Centralizing Pharmaceutical Innovation

AbstractPhoto of Sapna Kumar

The patent system embodies a general principle of decentralization: by offering a multi-year exclusionary monopoly to inventors and their assignees, the government incentivizes firms to invent and develop new products. Firms consequently choose to innovate in areas in which the expected return outweighs the initial investment. Decentralization has led to major pharmaceutical breakthroughs and has created the widely-held belief that drugs are the success story for the patent system. However, the resultant drugs have not necessarily been what society needs most, such as new antibiotics and vaccines for preventing infectious diseases that pose a threat of a future public health emergency. During the COVID-19 pandemic, governments explored quasi-centralized approaches to drug development, such as funding companies through a mix of incentives. But this level of centralization is still dependent on patent rights and various exclusivities to incentivize drug development.
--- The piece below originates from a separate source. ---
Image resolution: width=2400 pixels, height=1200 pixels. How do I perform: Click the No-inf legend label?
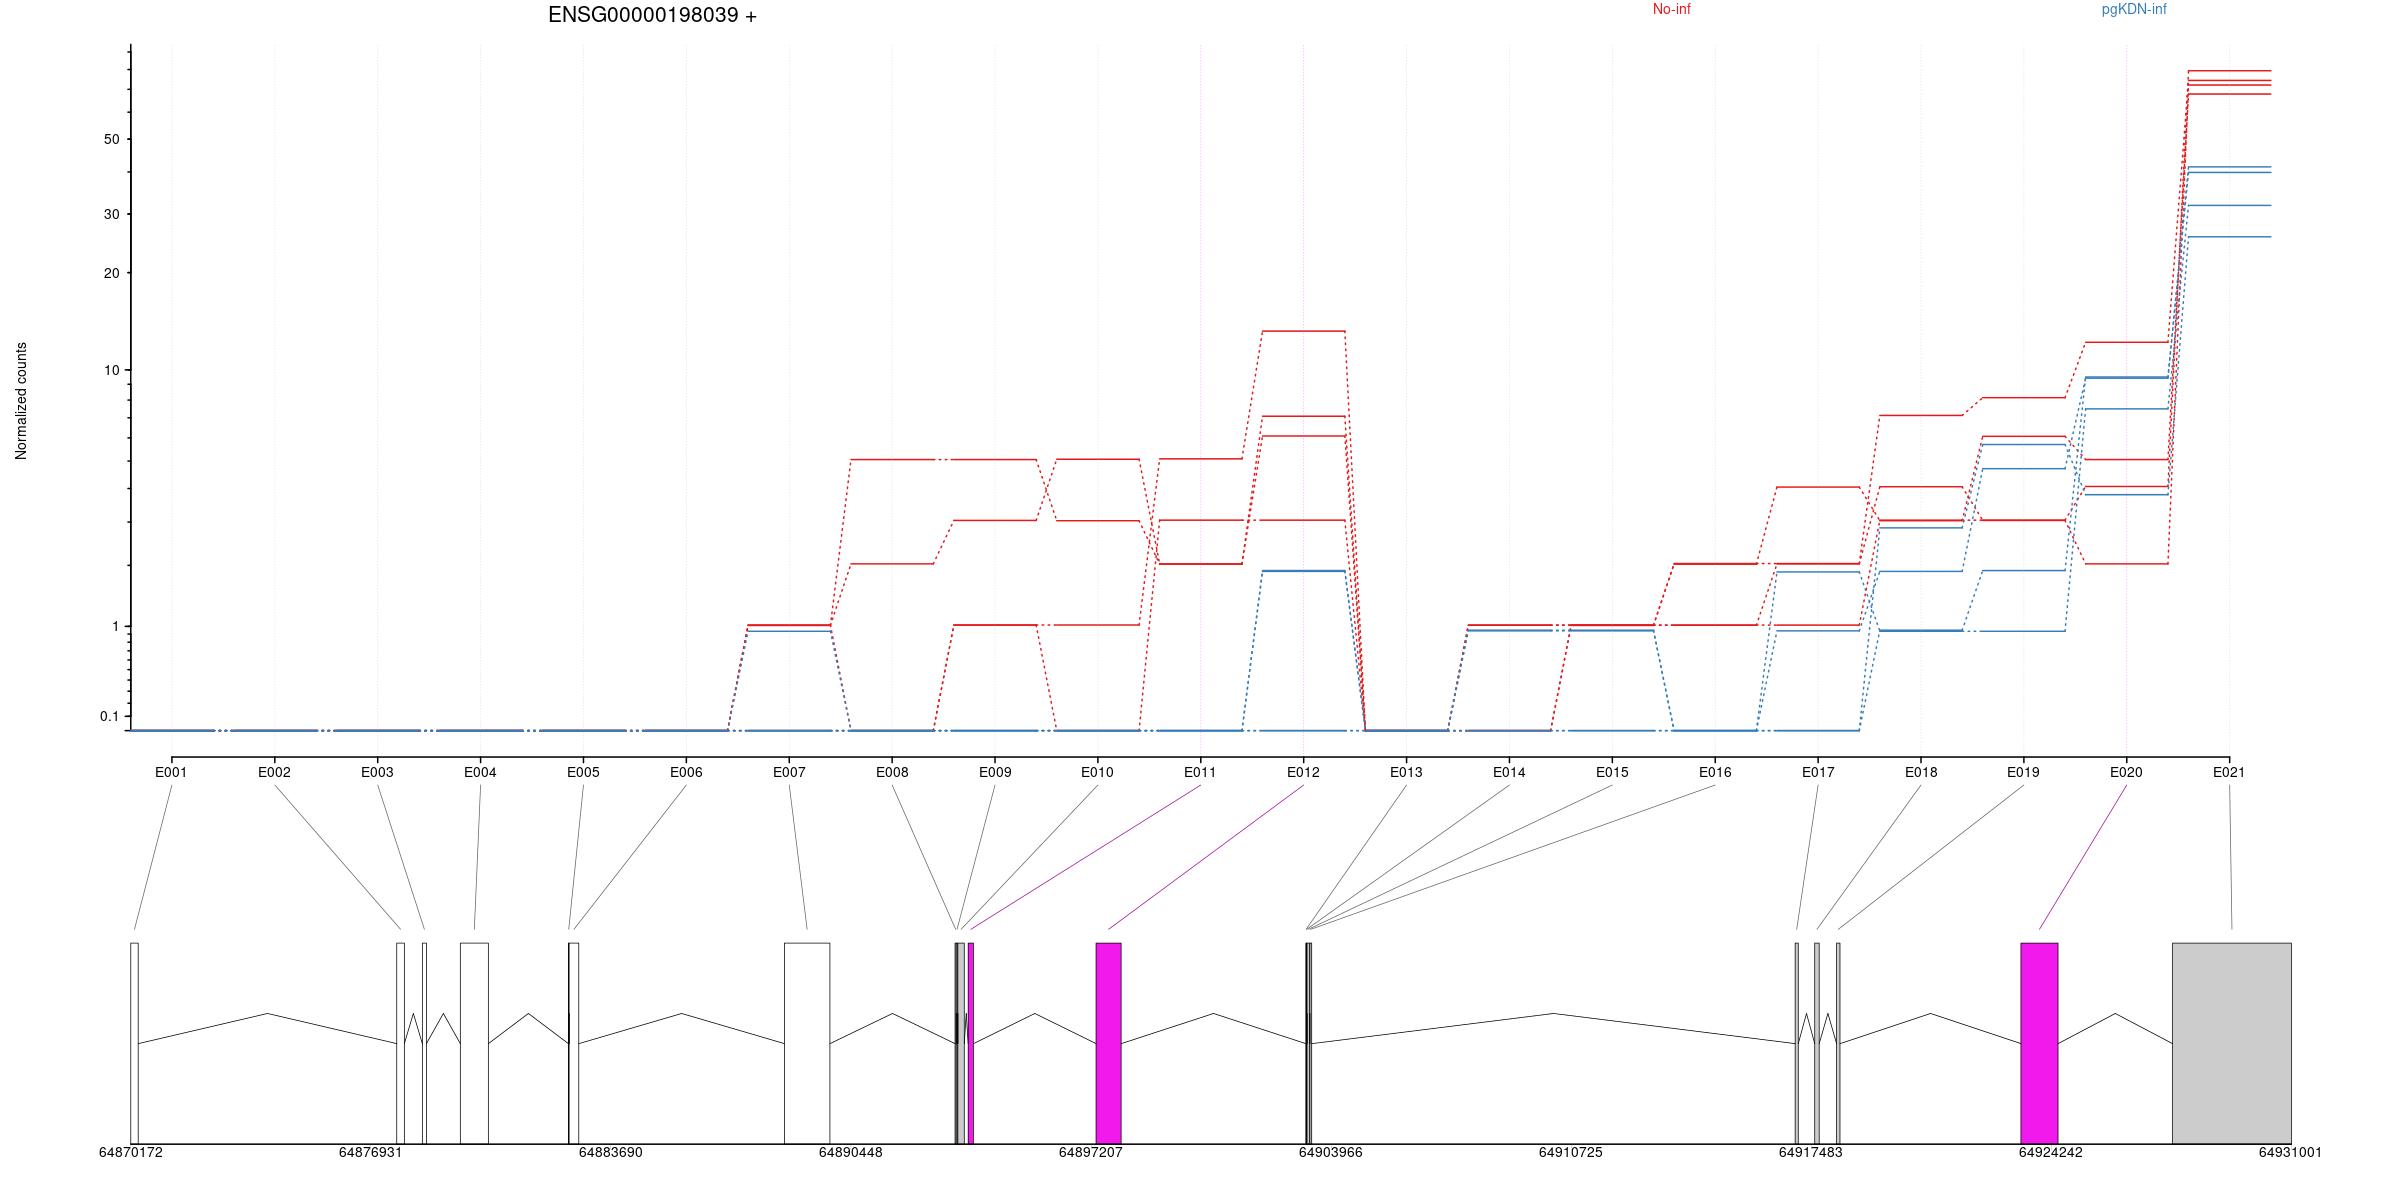pos(1671,10)
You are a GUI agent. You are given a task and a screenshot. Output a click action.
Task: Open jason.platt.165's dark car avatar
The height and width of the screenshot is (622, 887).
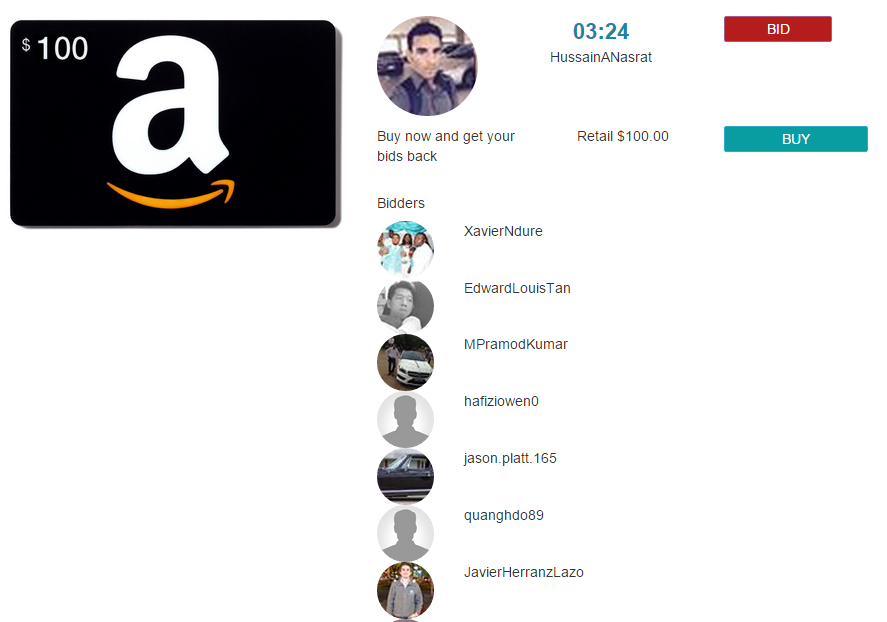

Consequently, governments should consider managing the production of “infrastructure-adjacent drugs”—drugs that are needed to prevent future collapse of the healthcare system and economy, but whose development are not incentivized through traditional means. By licensing promising drug targets from small- to medium-sized pharmaceutical companies, governments could leverage private-sector innovation and foster future private drug development in critical areas, while controlling the intellectual property rights to the final drugs.

Registration 

Please register no later than the 12 October 2022 at 23:59 using this registration form

Bio

Sapna Kumar holds the John Mixon Chair in Law at the University of Houston Law Center and is the co-director of the Institute for Intellectual Property and Information Law. She has written extensively about international law and administrative law issues relating to patent rights. Professor Kumar is a 2018–2019 Fulbright-Schuman Innovation Grant recipient and researched the use of technically-trained patent judges at the University of Strasbourg’s Center for International Intellectual Property Studies in France and at the Max Planck Institute for Innovation and Competition in Germany. Professor Kumar received her J.D. at the University of Chicago, where she served as a staff member of the University of Chicago Law Review. From 2003 to 2006, she practiced intellectual property litigation in Chicago at Kirkland & Ellis LLP and at Pattishall McAuliffe. She then spent two years at Duke University Law School, where she was a Faculty Fellow and part of the Center for Genome Ethics Law & Policy. After completing her fellowship, Professor Kumar clerked for Judge Kenneth Ripple on the U.S. Court of Appeals for the Seventh Circuit.